Renske Steen: „Vor allem der Hype um die Serie ,Six Feet Under’ hat viel dazu beigetragen. (Anm.d.Red.: Eine Dramaserie über eine Familie, die ein Bestattungsinstitut führt). Plötzlich konnten sich Menschen vorstellen, als Bestatter*innen zu arbeiten, was einerseits überraschend, aber auch sehr wichtig für den Berufszweig war. Es ist nämlich wichtig zu wissen, dass die meisten Bestatter*innen ihren Job nur machen, weil sie den elterlichen Betrieb fortführen müssen. Nicht, weil sie das wirklich wollen.
Wir waren mal auf einer Messe, wo es unter anderem um die Frage ging, ob Bestatter*innen Social Media brauchen. Wir saßen dort, umgeben von Männern in karierten Kurzarmhemden, die alles plattgeredet haben, was ihnen die Person mit ihrer Social Media-Agentur für Bestattungsunternehmen vorgestellt hat. Und ich dachte mir, ‚ja, ihr alle habt euch das nicht ausgesucht. Ihr könnt euch nicht vorstellen, was für Entwicklungsmöglichkeiten es in diesem ganzen Feld noch gibt, weil ihr das einfach alle so macht, wie ihr es schon immer gemacht habt‘.
Das ist der Unterschied zu mir und Julia. Wir haben uns für diesen Beruf entschieden, weil wir das Thema weiter nach vorne bringen und moderner machen möchten. Das können sich diese Bestatter nicht vorstellen, weil das nie eine Anforderung an sie war. Wahrscheinlich sind auch deshalb so viele Frauen dabei. Ich habe letztens gelesen, dass inzwischen sogar ein Großteil der Auszubildenden Frauen sind.“
Man hat Frauen wohl über lange Zeit den körperlichen Aufwand des Bestattens nicht zugetraut, heute gibt es dafür viele Hilfsmittel. Dabei ist der größte Anteil eurer Arbeit von der emotionalen und bürokratischen Begleitung der Trauernden geprägt, oder? Wenn ich mir vorstelle, wie bürokratisch Heiraten in Deutschland ist, kann ich nur ahnen, wie viel Papierkram der Tod für uns bereithält …
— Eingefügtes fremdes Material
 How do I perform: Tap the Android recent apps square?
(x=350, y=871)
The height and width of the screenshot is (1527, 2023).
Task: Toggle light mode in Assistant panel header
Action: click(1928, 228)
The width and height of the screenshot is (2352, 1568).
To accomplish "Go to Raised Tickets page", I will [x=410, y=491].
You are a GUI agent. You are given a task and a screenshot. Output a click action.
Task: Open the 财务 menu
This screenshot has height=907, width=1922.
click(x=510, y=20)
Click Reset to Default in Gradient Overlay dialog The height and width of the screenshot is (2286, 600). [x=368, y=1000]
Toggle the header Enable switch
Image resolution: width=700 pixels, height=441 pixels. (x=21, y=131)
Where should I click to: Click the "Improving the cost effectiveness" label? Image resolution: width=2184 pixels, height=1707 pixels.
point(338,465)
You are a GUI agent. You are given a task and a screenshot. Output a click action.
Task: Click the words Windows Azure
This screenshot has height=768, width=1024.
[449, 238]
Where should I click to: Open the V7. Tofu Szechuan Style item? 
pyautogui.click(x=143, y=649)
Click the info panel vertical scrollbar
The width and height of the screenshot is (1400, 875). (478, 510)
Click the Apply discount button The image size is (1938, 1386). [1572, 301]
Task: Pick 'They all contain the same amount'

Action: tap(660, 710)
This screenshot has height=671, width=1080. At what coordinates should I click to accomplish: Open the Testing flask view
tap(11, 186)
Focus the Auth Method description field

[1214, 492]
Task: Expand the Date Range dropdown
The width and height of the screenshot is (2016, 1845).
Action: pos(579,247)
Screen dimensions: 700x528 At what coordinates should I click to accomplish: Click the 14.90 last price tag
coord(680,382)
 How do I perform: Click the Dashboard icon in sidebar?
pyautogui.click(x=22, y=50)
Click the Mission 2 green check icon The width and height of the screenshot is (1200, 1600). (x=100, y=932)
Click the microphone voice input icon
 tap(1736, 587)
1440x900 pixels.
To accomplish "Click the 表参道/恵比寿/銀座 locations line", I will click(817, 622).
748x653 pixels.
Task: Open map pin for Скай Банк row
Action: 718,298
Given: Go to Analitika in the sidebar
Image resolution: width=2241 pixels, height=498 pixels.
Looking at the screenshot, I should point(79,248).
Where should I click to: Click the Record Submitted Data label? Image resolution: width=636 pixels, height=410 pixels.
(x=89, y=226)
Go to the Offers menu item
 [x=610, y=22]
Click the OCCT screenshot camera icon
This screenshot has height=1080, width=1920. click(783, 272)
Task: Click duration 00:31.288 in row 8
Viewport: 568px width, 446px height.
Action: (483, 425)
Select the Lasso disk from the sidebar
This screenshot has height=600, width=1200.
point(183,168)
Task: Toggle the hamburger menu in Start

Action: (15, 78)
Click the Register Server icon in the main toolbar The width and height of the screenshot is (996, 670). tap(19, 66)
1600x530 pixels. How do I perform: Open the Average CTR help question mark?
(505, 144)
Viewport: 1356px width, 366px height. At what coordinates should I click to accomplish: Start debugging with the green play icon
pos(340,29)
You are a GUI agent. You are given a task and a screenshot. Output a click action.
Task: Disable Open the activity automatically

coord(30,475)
Renske Steen: „Ja, es ist sehr bürokratisch. Und davon können wir den Trauernden viel abnehmen. Vor allen Dingen glaube ich, dass man sich einer Frau am Telefon ganz anders öffnet, wenn man ihr erzählt, dass der*die Partner*in gestorben ist. Außerdem habe schon zweimal das Kompliment bekommen, dass ich ,so schön gehe’, wenn ich vorne die Urne trage und die Zugehörigen hinter mir laufen. Zweimal waren Menschen froh, dass es kein Mann in einem schlechtsitzenden Anzug war.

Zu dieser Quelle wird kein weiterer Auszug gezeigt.